After that race, I qualified for the Scottish Schools Cross Country Championships. It was a huge step up in competition considering I had never done any sort of running before. Although I was out of my depth, I finished respectably – in the top five, I think, in one of the races. I came away with a huge smile on my face but, as I walked past some of the other kids who finished ahead of me, I could hear their parents congratulate them for beating “Liz McColgan’s daughter”. It was a phrase I became used to hearing all throughout my junior years. People expected me to do well, all because of who my parents were. Thankfully, my parents’ attitude meant I never felt a huge weight on my shoulders. I loved running, blocked out whatever comments I heard and did the best I could possibly do.
In the spotlight
In a race at those Scottish Schools championships, a young girl called Lynsey Sharp dominated the field. Little did I know that almost 14 years later we would both be 2012 Olympians and we made our second Olympic appearances together in Rio.
After that schools race, local and national photographers huddled us in front of our mothers for the next day’s newspapers.

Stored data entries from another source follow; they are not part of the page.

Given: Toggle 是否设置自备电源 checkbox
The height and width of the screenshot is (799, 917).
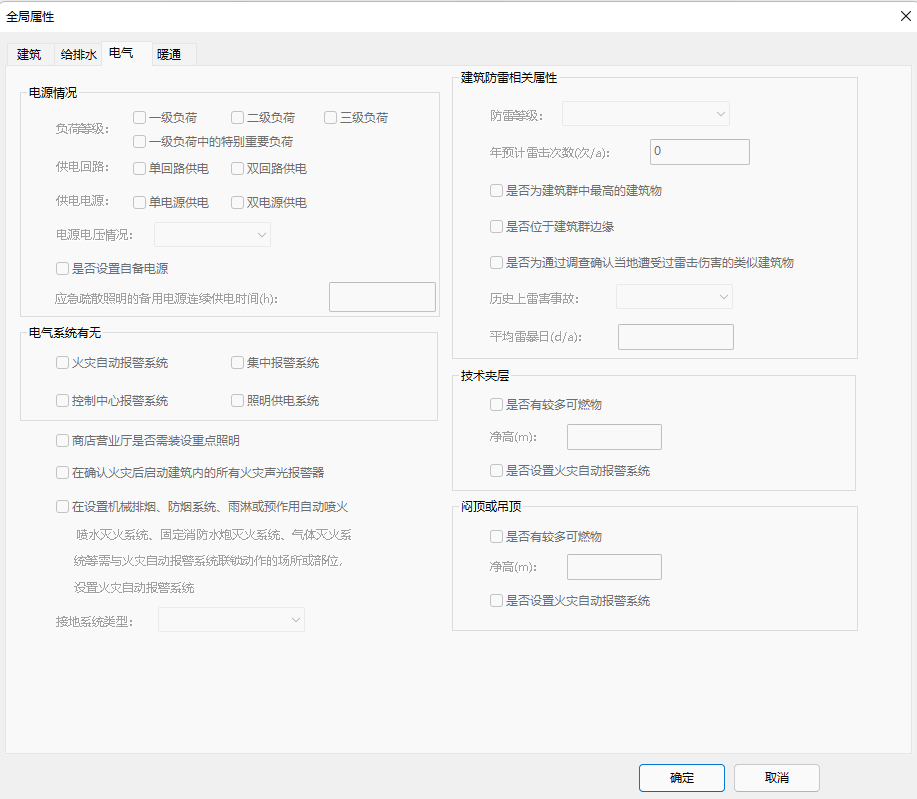Looking at the screenshot, I should [x=63, y=268].
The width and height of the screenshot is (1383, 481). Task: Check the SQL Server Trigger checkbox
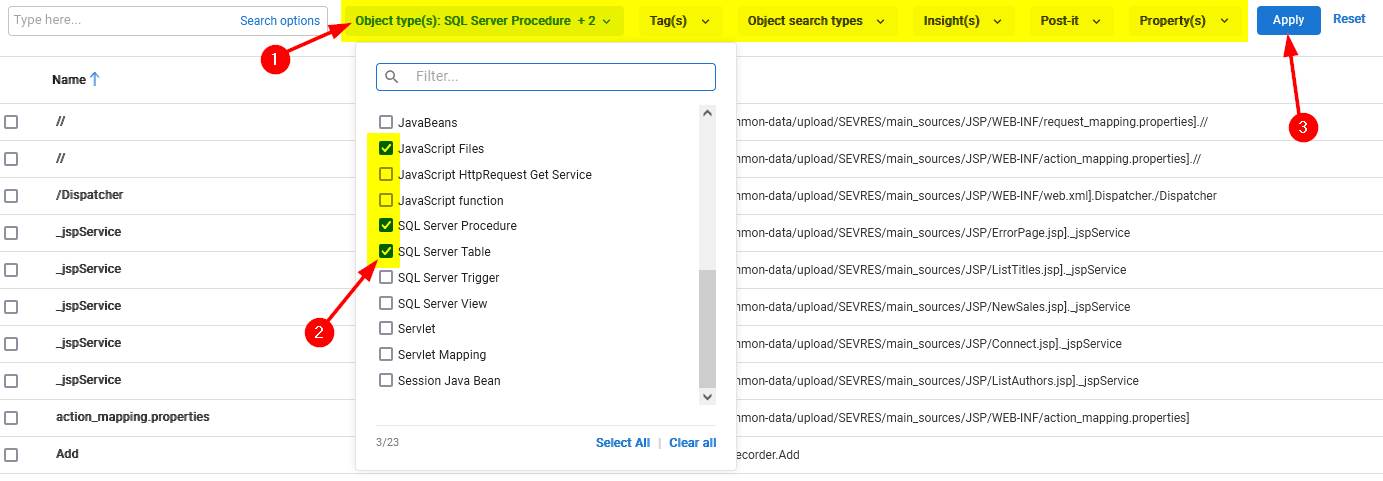(386, 278)
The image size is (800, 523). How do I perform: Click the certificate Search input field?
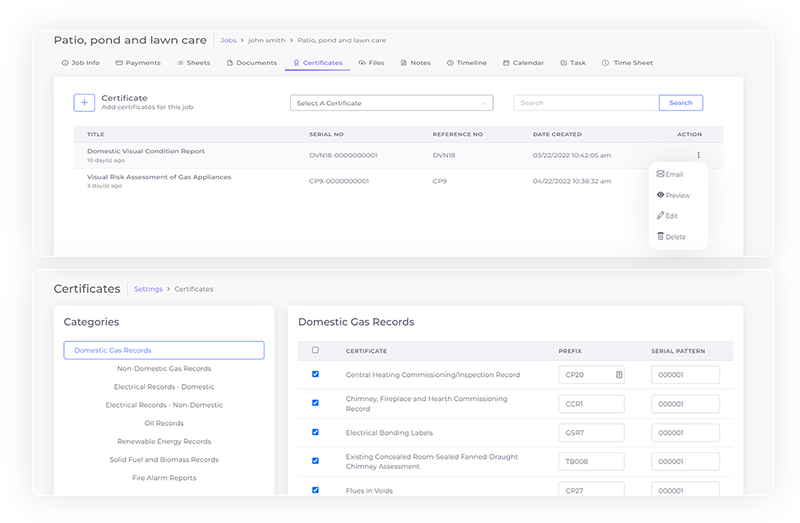pyautogui.click(x=586, y=103)
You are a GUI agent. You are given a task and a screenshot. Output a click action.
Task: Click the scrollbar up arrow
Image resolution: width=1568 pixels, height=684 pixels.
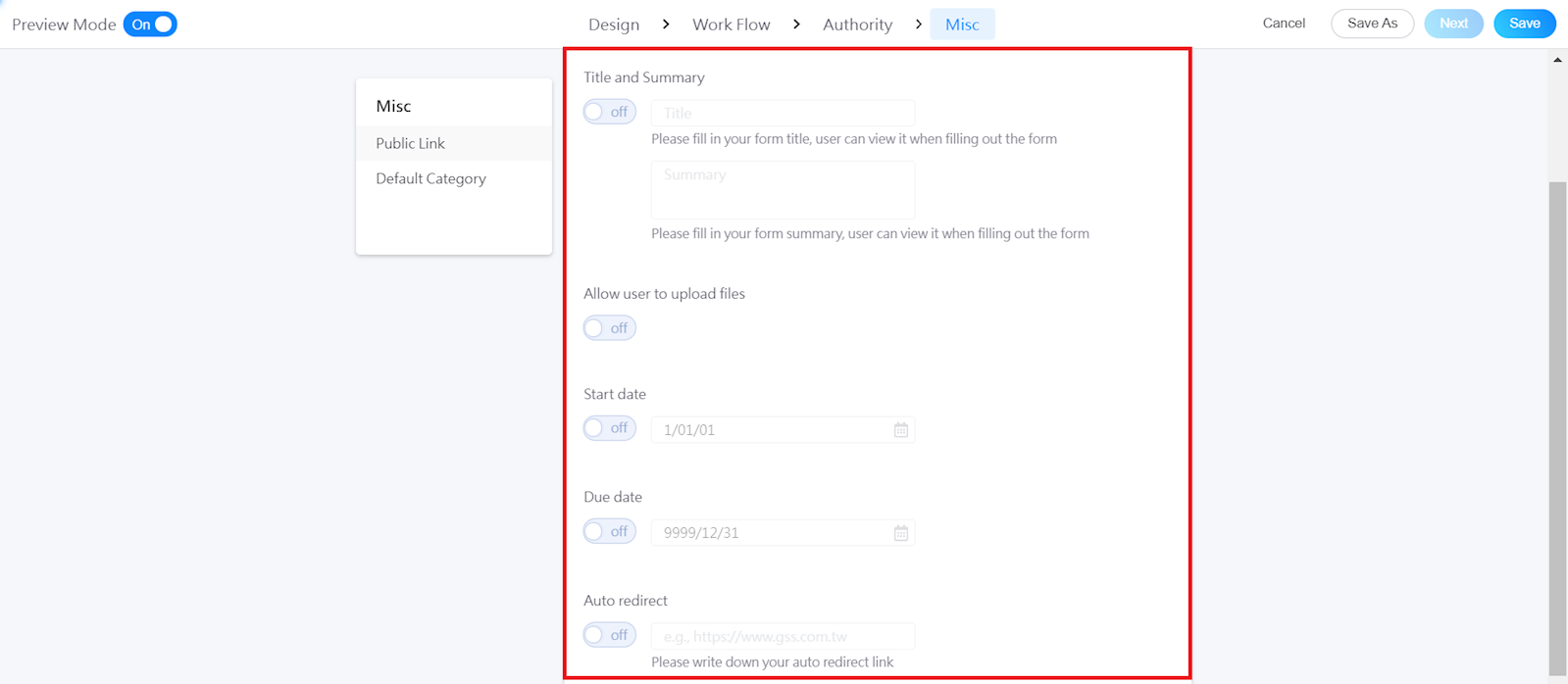point(1557,60)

Like me, Lynsey was the daughter of two high-achieving athletes – Commonwealth Games medallist Cameron Sharp and Commonwealth Games representative Carol Sharp (née Lightfoot).
I’ve often wondered if she had felt the pressure of living up to their success, or whether she was unaware of it as I had been. “When we first raced at those schools races, it became a big story,” Sharp says. “That was my first feeling of any sort of pressure to do well or that people were expecting me to be a good runner because of who my parents were.
“But to be honest, it never got out of control. I never went to the start line thinking, ‘Oh god, I have to do well here because of who my parents are.’ I was there because I loved running and competing.”
Lack of pressure
Coming through the age-group ranks, I was never the best and I was beaten a lot. Those losses caused a lot of tears and tantrums, but my mum was always careful to keep me in check. “Junior performances mean nothing,” she used to say. “Keep working and you’ll make it as a senior.”
I used to hate hearing those words. I was so impatient. I wanted to run fast then, not in 10 years’ time. They held me back from training too much, not wanting to burn me out – yet people would blast her as the ultimate pushy mother.
In reality it was never an expectation that I would run and I think this has been key to the lack of pressure I have felt over the years. My four younger siblings haven’t had the same exposure to the sport as I did, as our parents had retired by then. It probably explains why they don’t have the same passion for it. They are extremely talented – two of my brothers recently won both their area cross-country and track championships despite neither of them doing any form of movement other than manipulating the buttons of a Playstation console – yet they choose not to train or compete and my parents respect them for that.
Living up to success
It’s become a fixation of TV and print journalists who bring it up repeatedly. They expect to hear how traumatic it was for me to withstand the stress of trying to meet my mother’s success. But it’s never been about winning a family battle. Recently we’ve joked about me breaking mum’s family records, but running as fast as she did is not something that has been continually pressing on my shoulders for years. Ironically, I only realised how close I was to my mum’s personal best times because, you guessed it, a journalist brought it to my attention.
As athletes, my parents and I are completely separate entities and living in very different generations. I’ve had a lot more injuries and illnesses throughout my career than my mum did and, because of that, our training programmes are starkly different.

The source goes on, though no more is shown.